**AIM OF THE EXERCISE**
Copy word for word the entries starting with the line containing "Locate an element on the screen. The height" and going on through the line containing "the circular red".

**RECORDS FOR THIS TASK**
"""
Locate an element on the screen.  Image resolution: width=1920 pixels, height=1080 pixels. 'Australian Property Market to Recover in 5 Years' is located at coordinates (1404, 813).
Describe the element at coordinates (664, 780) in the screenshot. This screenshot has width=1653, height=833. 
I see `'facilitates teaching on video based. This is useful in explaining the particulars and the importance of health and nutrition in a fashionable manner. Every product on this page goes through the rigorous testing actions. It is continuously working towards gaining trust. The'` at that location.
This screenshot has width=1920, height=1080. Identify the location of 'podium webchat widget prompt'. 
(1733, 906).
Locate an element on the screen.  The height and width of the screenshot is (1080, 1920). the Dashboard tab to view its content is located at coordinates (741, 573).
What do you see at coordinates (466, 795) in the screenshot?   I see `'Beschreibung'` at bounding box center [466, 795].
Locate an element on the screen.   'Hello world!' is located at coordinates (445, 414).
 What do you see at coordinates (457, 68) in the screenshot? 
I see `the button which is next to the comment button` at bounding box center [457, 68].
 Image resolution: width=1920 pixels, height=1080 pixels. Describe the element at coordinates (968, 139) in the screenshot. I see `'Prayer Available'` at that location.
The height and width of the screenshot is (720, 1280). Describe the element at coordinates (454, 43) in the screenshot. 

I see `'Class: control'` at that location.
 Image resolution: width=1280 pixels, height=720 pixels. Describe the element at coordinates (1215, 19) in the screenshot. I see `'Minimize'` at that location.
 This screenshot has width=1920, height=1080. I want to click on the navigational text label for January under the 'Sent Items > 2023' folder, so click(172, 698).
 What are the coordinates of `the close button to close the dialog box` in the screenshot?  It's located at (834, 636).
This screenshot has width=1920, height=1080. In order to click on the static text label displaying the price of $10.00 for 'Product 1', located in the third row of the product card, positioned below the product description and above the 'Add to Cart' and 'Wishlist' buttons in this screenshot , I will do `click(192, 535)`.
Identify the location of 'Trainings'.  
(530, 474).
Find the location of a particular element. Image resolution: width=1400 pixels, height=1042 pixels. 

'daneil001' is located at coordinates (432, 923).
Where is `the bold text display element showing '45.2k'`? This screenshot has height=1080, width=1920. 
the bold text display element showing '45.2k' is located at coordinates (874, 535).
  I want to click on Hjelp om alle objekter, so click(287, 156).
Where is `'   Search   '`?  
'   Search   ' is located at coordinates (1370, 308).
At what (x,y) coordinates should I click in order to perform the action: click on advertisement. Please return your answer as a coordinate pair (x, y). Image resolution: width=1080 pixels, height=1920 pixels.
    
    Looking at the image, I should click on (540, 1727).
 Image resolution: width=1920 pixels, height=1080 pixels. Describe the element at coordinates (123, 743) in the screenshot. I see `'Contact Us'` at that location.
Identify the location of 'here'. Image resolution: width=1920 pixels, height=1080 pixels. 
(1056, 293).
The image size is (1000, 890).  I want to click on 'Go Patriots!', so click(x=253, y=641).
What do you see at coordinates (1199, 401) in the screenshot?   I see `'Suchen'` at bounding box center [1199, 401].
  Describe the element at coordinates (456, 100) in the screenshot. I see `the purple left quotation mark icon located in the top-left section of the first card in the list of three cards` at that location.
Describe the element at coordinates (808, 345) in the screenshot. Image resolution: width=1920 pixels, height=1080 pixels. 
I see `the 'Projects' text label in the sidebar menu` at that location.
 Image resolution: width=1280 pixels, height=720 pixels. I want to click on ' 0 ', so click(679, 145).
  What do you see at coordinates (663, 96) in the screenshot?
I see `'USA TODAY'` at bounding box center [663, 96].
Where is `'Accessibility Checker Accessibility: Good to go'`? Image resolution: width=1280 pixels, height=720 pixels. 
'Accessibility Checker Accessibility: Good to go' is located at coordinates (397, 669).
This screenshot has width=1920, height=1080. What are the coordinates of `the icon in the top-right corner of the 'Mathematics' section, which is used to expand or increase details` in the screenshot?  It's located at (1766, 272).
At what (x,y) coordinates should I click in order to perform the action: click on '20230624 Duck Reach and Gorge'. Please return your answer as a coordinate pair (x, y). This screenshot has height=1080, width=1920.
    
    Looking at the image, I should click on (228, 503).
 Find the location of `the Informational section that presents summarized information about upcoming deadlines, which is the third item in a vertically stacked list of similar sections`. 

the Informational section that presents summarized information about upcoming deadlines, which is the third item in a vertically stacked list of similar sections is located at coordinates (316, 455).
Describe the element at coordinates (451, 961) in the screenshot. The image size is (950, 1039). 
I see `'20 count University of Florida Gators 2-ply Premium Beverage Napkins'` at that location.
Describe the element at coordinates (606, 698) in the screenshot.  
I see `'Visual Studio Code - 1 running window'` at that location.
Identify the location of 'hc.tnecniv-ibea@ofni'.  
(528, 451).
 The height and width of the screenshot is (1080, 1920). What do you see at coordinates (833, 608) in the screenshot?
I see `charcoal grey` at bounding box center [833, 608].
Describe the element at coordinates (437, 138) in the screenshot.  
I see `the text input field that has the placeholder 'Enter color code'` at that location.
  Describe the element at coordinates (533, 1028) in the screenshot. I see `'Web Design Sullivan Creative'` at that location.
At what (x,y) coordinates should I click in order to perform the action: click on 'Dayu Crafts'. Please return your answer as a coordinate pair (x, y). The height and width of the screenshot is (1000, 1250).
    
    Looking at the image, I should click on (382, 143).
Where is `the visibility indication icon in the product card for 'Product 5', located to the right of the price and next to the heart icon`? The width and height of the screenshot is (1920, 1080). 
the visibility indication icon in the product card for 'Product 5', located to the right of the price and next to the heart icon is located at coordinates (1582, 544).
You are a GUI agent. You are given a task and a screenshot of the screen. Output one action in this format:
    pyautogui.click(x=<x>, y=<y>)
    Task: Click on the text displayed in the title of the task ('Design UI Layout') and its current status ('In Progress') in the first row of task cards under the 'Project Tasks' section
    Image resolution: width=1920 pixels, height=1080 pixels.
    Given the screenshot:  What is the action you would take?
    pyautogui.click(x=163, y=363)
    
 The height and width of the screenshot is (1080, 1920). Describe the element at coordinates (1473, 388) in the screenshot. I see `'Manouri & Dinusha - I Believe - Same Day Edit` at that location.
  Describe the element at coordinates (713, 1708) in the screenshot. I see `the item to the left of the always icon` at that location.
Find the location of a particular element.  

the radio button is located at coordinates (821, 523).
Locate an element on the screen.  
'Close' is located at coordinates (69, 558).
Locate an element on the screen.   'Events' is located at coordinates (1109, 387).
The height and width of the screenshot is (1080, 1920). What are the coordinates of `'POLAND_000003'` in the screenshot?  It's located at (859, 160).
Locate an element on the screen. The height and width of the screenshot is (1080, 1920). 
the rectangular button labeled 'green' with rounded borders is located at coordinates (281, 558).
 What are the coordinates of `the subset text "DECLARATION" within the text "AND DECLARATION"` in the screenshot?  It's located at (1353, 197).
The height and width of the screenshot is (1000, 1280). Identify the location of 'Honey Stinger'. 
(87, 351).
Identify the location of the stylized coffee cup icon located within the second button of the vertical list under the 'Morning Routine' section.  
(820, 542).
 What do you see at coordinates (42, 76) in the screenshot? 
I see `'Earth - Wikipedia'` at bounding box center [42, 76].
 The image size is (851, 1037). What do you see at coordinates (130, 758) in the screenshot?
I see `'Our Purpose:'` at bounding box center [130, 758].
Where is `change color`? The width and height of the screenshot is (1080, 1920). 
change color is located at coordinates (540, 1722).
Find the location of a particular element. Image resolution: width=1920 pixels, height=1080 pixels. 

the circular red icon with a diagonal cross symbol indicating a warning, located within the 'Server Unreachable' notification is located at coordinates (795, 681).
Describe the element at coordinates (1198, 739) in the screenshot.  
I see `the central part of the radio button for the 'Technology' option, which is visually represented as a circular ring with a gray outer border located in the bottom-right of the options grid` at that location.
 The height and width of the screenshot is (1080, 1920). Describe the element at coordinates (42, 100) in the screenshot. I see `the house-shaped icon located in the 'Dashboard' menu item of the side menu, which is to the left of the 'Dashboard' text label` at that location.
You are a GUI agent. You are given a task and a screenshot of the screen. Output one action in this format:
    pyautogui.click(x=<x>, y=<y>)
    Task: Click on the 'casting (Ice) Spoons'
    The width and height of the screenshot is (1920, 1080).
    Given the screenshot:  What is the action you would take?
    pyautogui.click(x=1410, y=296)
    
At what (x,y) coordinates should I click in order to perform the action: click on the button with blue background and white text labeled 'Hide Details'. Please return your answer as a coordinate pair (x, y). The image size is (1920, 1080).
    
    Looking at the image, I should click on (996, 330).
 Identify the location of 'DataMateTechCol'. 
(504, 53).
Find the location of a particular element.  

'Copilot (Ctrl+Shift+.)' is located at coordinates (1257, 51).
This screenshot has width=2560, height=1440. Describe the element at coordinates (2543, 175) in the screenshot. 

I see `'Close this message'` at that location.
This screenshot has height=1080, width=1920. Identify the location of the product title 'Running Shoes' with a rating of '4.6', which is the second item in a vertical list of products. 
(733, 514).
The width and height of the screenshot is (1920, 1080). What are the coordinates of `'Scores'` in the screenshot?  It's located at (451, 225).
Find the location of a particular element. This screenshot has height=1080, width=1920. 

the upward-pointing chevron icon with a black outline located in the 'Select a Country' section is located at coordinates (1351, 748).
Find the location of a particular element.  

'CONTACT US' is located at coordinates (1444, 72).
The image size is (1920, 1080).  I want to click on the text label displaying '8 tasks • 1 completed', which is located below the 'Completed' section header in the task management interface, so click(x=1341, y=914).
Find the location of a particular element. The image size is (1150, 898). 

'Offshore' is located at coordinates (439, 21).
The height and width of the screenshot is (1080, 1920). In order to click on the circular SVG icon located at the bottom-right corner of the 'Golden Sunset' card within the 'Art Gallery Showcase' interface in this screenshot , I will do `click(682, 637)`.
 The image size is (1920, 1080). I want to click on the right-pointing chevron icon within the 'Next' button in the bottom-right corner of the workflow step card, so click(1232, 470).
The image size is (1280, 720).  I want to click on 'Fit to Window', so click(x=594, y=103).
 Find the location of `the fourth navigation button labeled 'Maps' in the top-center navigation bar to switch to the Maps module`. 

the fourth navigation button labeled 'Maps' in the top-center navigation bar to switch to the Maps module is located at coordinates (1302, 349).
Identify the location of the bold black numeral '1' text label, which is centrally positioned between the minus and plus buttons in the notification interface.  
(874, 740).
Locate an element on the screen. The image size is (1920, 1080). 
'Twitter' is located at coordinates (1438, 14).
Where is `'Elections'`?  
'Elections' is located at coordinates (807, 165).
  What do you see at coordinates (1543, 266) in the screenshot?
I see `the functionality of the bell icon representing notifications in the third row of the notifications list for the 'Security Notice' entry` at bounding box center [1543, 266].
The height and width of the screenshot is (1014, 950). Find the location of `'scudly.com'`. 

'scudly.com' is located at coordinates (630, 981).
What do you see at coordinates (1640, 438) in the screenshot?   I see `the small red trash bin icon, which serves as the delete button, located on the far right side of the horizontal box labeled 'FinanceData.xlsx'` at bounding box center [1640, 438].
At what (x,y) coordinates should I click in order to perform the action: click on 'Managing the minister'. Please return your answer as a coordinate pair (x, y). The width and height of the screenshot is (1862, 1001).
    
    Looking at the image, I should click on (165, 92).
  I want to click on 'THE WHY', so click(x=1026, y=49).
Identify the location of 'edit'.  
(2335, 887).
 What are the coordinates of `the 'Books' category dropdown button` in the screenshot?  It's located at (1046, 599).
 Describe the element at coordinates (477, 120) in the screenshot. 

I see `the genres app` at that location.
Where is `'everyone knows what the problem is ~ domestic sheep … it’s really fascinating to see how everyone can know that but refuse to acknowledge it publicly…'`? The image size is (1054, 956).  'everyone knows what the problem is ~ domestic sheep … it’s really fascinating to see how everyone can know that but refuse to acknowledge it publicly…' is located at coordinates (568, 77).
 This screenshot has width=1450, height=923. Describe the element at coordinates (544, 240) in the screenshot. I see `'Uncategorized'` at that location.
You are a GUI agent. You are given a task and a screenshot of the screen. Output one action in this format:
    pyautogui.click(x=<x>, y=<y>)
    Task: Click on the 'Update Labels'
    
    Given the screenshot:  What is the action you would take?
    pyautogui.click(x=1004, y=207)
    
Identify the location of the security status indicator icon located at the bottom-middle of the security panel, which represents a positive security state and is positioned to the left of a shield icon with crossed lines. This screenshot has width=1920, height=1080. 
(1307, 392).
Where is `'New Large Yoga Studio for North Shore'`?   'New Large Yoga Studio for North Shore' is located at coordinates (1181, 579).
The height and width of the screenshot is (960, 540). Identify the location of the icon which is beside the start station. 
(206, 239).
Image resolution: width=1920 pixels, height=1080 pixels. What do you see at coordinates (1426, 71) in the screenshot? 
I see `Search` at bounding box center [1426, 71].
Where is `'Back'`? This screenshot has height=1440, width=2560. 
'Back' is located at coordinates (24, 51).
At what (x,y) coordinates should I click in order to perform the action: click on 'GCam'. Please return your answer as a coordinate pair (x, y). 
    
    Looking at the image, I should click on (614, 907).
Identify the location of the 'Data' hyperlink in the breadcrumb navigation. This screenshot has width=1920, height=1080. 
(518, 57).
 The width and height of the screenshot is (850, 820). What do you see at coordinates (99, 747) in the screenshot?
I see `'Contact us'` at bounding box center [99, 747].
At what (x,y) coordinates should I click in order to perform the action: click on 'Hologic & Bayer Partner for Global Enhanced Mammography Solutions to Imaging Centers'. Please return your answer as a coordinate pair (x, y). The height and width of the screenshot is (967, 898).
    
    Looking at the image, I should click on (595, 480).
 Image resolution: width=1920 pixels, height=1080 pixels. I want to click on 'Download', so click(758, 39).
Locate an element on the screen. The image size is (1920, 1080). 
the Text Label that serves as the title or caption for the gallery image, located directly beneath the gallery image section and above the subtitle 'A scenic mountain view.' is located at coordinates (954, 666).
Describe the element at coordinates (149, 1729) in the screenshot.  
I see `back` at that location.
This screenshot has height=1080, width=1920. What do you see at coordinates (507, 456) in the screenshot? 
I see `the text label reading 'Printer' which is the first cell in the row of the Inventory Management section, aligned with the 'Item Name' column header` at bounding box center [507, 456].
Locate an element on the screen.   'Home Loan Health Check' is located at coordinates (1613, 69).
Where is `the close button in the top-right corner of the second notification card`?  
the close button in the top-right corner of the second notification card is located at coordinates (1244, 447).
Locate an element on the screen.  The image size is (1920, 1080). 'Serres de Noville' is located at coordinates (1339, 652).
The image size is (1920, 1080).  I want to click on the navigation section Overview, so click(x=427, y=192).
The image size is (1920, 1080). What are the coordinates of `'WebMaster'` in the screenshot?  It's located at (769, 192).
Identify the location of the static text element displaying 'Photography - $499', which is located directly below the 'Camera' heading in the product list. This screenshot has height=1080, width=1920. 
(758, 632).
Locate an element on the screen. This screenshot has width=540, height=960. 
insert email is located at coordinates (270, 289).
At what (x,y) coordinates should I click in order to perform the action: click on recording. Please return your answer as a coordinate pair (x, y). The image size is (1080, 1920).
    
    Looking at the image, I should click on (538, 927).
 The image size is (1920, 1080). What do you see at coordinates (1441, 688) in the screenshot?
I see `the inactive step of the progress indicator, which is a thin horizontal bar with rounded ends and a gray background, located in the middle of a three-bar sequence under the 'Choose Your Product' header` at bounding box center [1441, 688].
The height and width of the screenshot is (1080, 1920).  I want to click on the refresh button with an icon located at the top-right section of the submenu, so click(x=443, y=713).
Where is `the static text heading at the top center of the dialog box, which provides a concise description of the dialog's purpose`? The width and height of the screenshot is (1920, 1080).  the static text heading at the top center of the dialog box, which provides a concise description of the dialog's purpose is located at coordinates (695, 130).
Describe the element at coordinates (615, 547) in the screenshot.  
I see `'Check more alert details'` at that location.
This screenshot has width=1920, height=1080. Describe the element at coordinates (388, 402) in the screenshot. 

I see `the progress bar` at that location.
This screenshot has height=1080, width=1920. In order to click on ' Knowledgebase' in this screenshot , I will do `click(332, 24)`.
"""
**EXERCISE SOLUTION**
Locate an element on the screen. The height and width of the screenshot is (1080, 1920). 
the rectangular button labeled 'green' with rounded borders is located at coordinates (281, 558).
 What are the coordinates of `the subset text "DECLARATION" within the text "AND DECLARATION"` in the screenshot?  It's located at (1353, 197).
The height and width of the screenshot is (1000, 1280). Identify the location of 'Honey Stinger'. 
(87, 351).
Identify the location of the stylized coffee cup icon located within the second button of the vertical list under the 'Morning Routine' section.  
(820, 542).
 What do you see at coordinates (42, 76) in the screenshot? 
I see `'Earth - Wikipedia'` at bounding box center [42, 76].
 The image size is (851, 1037). What do you see at coordinates (130, 758) in the screenshot?
I see `'Our Purpose:'` at bounding box center [130, 758].
Where is `change color`? The width and height of the screenshot is (1080, 1920). 
change color is located at coordinates (540, 1722).
Find the location of a particular element. Image resolution: width=1920 pixels, height=1080 pixels. 

the circular red icon with a diagonal cross symbol indicating a warning, located within the 'Server Unreachable' notification is located at coordinates (795, 681).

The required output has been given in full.